Stored records
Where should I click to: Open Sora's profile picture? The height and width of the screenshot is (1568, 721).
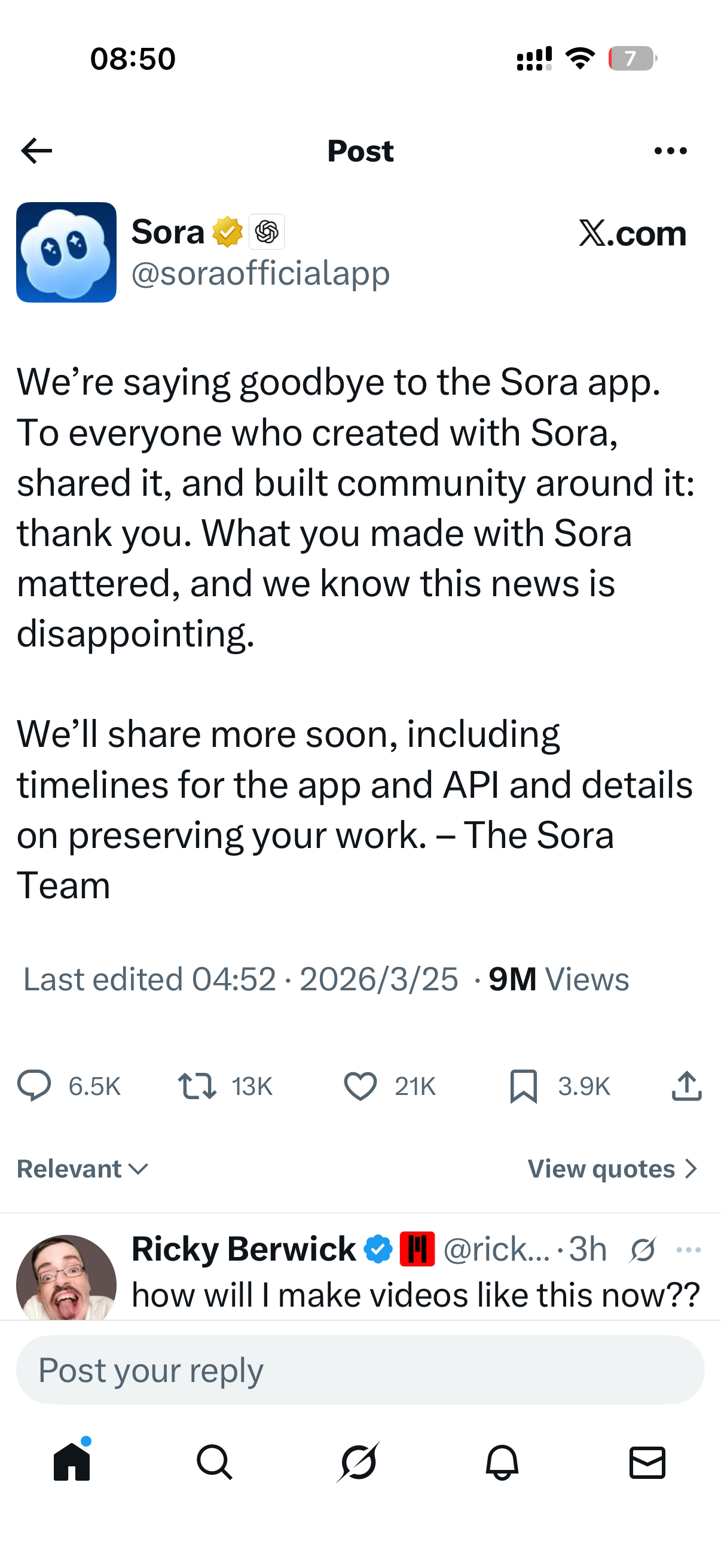pos(66,252)
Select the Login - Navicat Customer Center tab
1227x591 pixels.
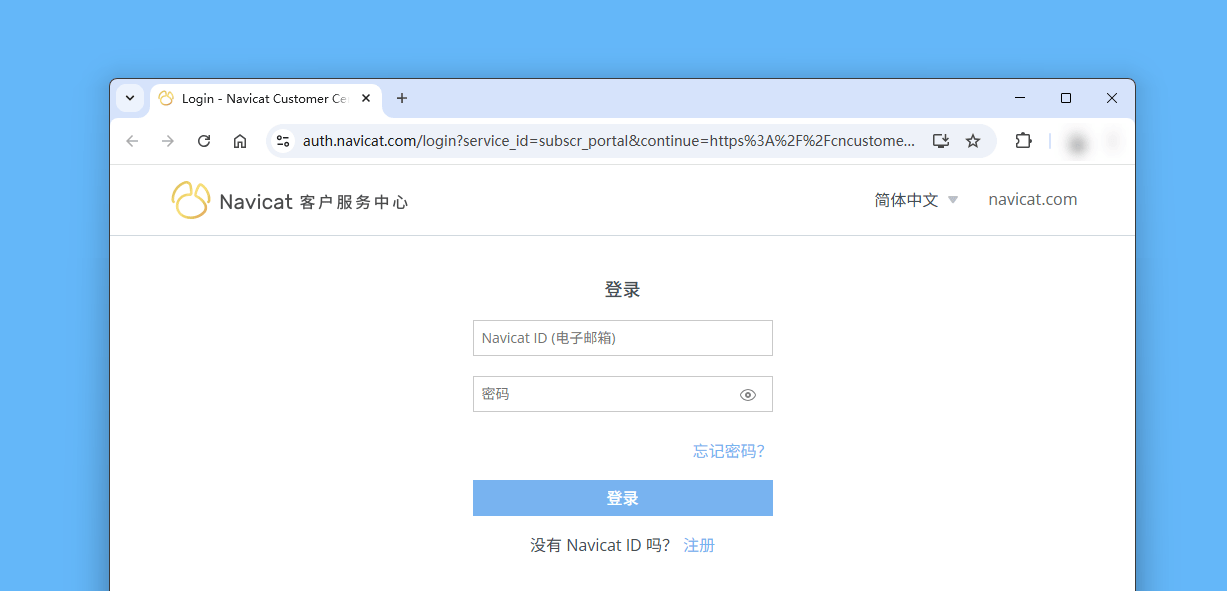262,98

- About this task:
Retype every entry verbatim and exclude the pictures from the copy.

- Exercise result:
Where should I click to: Open Sora's profile picture? The height and width of the screenshot is (1568, 721).
pos(66,252)
Select the Login - Navicat Customer Center tab
1227x591 pixels.
262,98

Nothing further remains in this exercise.